Boa parte da população de Palmares provinha dos atuais Estados do Congo e de Angola. Seus habitantes haviam conseguido reinventar um pedaço da África no Brasil, com uma vida social e politicamente organizada, “administração pública, leis próprias, forma de governo, estrutura militar, e princípios religiosos e culturais que fundamentavam e fortaleciam a identidade coletiva” (SCHWARCZ; STARLING, 2015, p. 101). A prosperidade do Quilombo incomodava as autoridades coloniais, que viam sua força de trabalho escoando para a região da Zona da Mata. Tanto, que Palmares era pejorativamente chamado de “república” nos documentos enviados a Lisboa, em referência à sua relativa autonomia do reino e da cultura política portuguesa. Em seu período de maior ascensão, durante a fase de ocupação holandesa na Capitania de Pernambuco, Palmares chegou a abrigar 20 mil pessoas. Nem mesmo os novos colonizadores foram capazes de derrotar o poderio dos quilombolas, protegidos pelas muralhas de serras naturais. Em contraste com a crise de administração na capitania em decorrência da União Ibérica, os quilombos progrediram. Mas, com a separação das coroas portuguesa e espanhola em 1640, as investidas militares contra Palmares se intensificaram.

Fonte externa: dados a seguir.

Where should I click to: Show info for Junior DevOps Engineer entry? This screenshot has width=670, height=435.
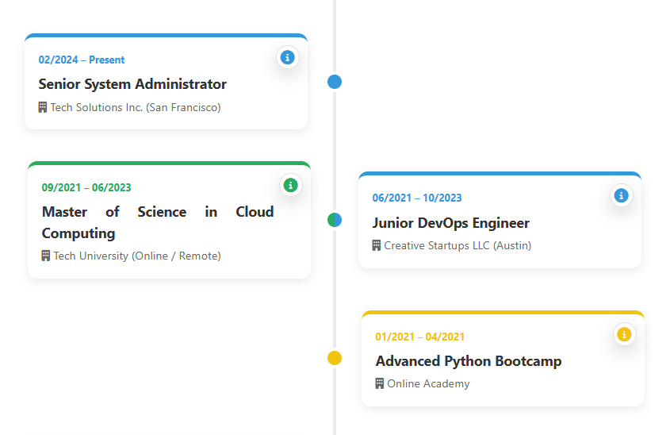tap(622, 195)
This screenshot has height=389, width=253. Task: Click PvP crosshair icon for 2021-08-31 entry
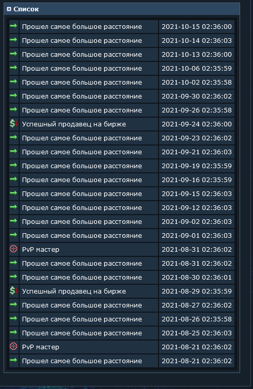point(13,249)
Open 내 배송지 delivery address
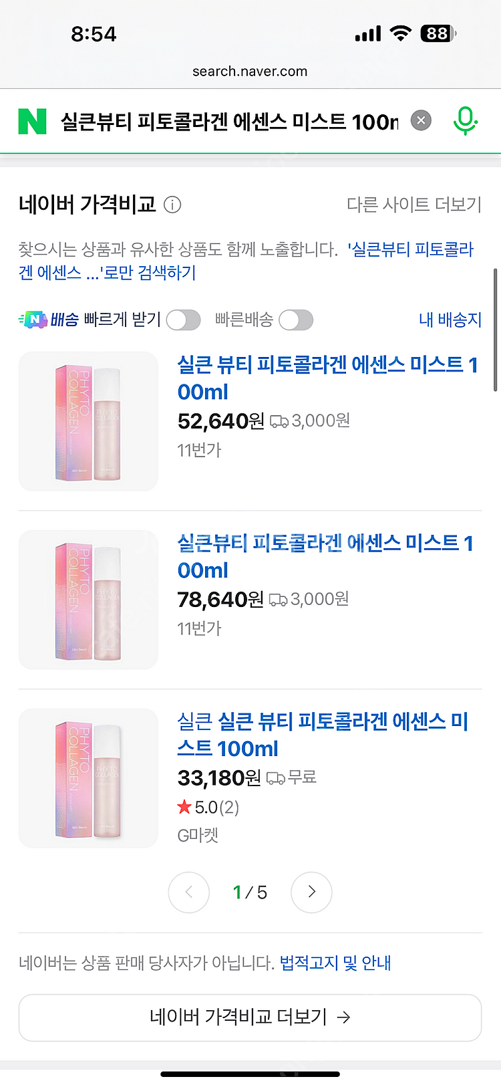 pos(450,320)
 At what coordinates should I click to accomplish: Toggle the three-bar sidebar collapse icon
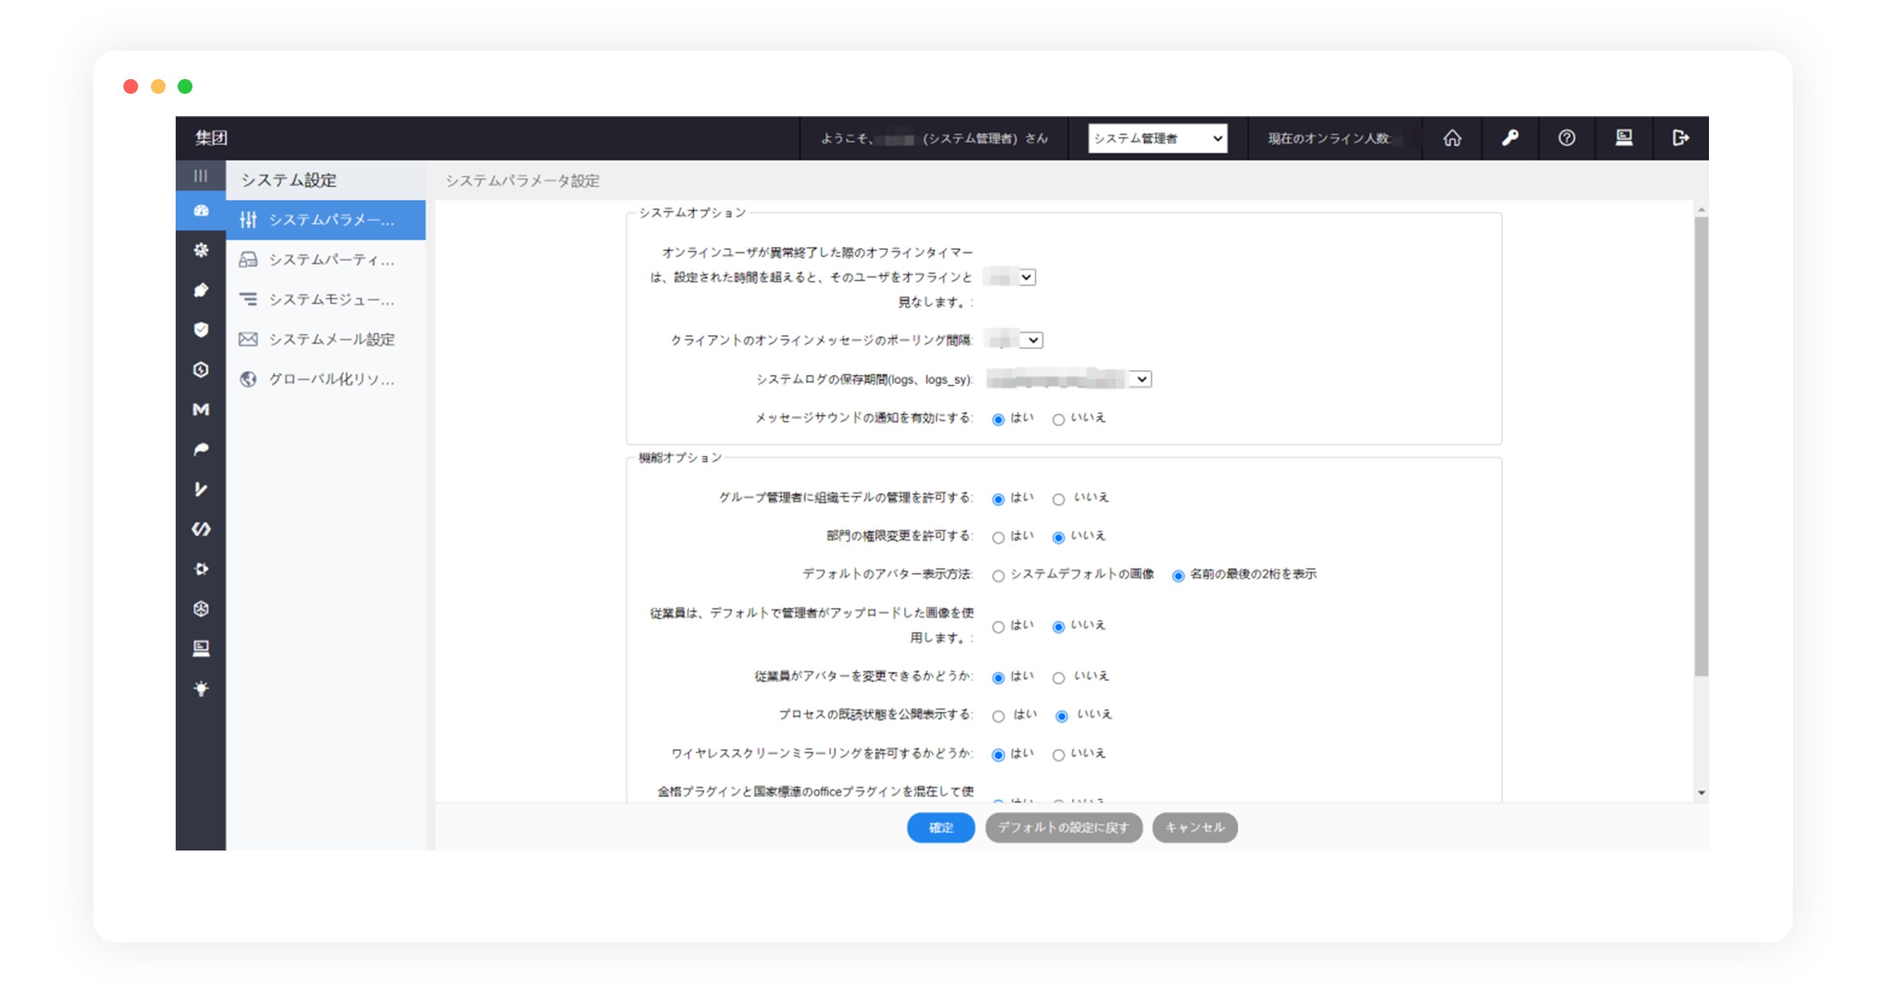pyautogui.click(x=200, y=176)
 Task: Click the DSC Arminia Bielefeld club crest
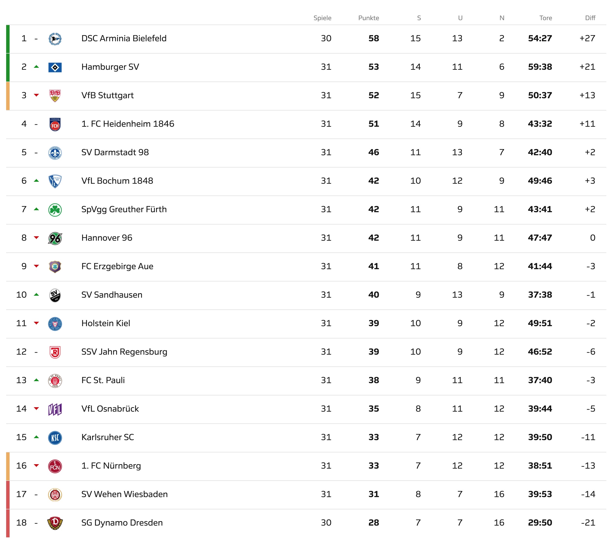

A princípio, as autoridades coloniais queriam firmar um tratado de paz, com base em um acordo que garantiria a autonomia de Palmares: Ganga Zumba, então o principal líder, concordou em devolver os escravizados fugidos e, em troca, a Coroa daria alforria a todos os membros nascidos na comunidade. O acordo do Recife, como ficou conhecido, porém, opôs Ganga Zumba a Zumbi, abalando assim a unidade política entre os vários quilombos que compunham a comunidade. Assim, teve-se início a fase mais sangrenta da história daqueles povoados. Considerado traidor, Ganga Zumba foi envenenado e seus chefes militares sumariamente degolados. A partir de então, Zumbi lideraria a resistência contra as autoridades portuguesas até o ano de 1694, com a queda da Cerca Real do Macaco. Em 42 dias de cerco, Palmares foi arrasado a ferro e fogo, ocasionando a morte de seu principal líder. Nessa época, Aqualtune também já havia morrido. Não se sabe se de velhice, ou durante o cerco ao seu mocambo no ano de 1677, liderado por bandeirantes paulistas. Assim a história da princesa dos Palmares se tornou lenda, passando do fato ao mito, hoje celebrado pelos versos da cordelista Jarid Arraes: “Quando ela faleceu/ Bem idosa já estava/ Aqualtune sim viveu/ Como líder destacava/ Essa força feminina/ Que a princesa exaltava” (2020, p. 31).

Referências Bibliográficas:

ARRAES, Jarid. Heroínas negras brasileiras em 15 cordéis. São Paulo: Seguinte, 2020.

GOMES, Flávio dos Santos; LAURIANO, Jaime; SCHWARCZ, Lilia Moritz. Enciclopédia Negra. São Paulo: Companhia das Letras, 2021.

SCHUMAHER, Schuma; BRAZIL, Érico Vital (Orgs.). Dicionários das mulheres no Brasil: de 1500 até a atualidade: biográfico e ilustrado. Rio de Janeiro: Jorge Zagar Editor, 2000.

SCHWARCZ, Lilia Moritz; STARLING, Heloisa Murgel. Brasil: uma biografia. São Paulo: Companhia das Lestras, 2015.